RÉFLEXIONS pour 1S 8:1-22
Samuel dut éprouver la même chose qu’Éli : ses fils se révélèrent indignes. On pourrait y voir un nouvel argument contre la transmission héréditaire rigide des fonctions les plus importantes. Mais les anciens tirent la conclusion opposée : il leur faut un roi, c’est-à-dire un souverain héréditaire.
Le désir des anciens d’avoir une forme de gouvernement « comme les autres nations », c’est-à-dire comme les païens, est révélateur. L’instauration de la monarchie constitue un nouvel éloignement des Israélites de leur vocation, le signe de leur refus d’appartenir au Seigneur seul. C’est pourquoi le Seigneur n’approuve pas ce projet.

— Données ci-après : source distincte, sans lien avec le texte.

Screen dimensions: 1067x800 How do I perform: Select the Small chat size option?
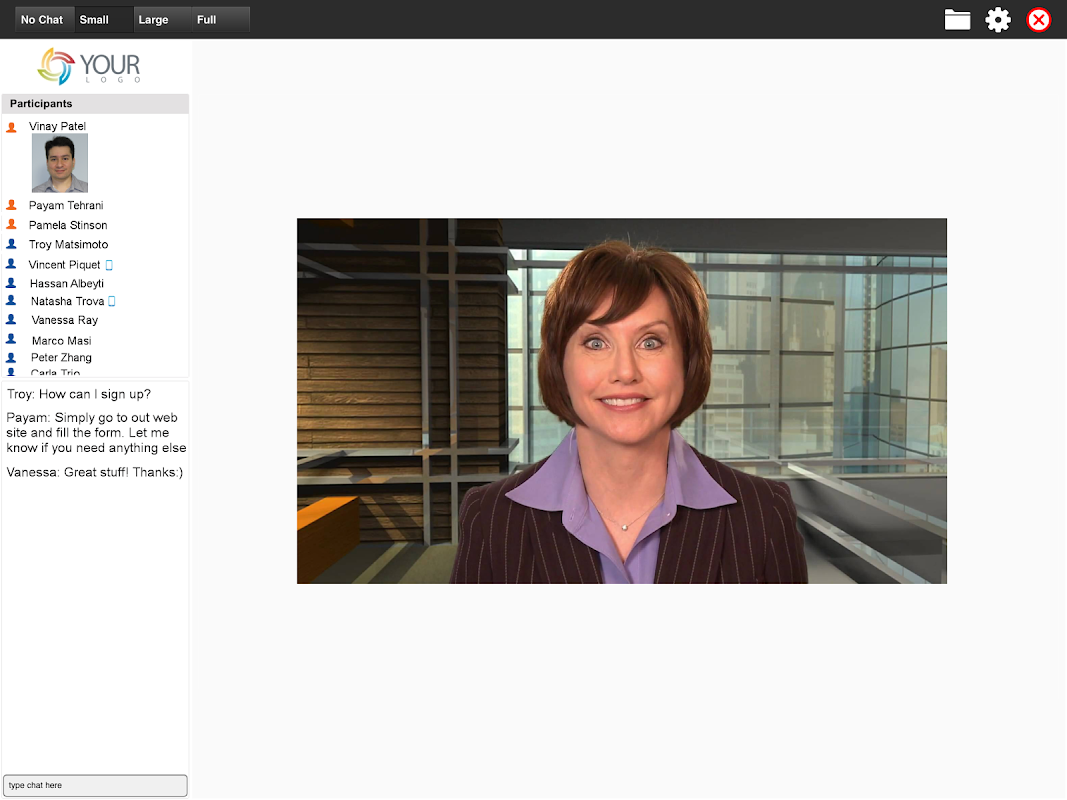(x=102, y=20)
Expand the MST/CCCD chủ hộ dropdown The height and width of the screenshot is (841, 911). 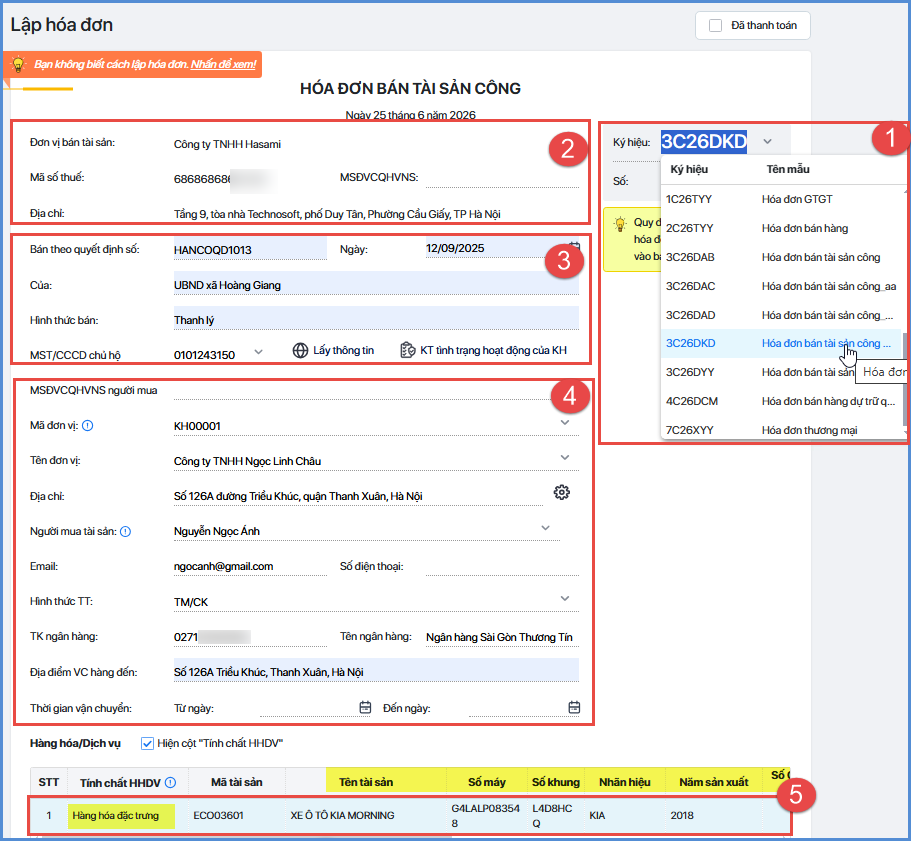point(259,352)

Mais, sans l’approuver, Il reconnaît aux hommes leur liberté, y compris dans le choix des formes d’organisation sociale et politique, et permet à Samuel d’accéder au souhait du peuple. Samuel avertit d’avance des aspects négatifs du régime désiré par le peuple. Pourtant, le désir de devenir « comme tout le monde » est si fort que les Israélites ne trouvent pas les inconvénients de la monarchie trop coûteux.
Néanmoins, l’avertissement prophétique sur les conséquences a été prononcé, et le peuple est placé devant la nécessité de répondre de son propre choix.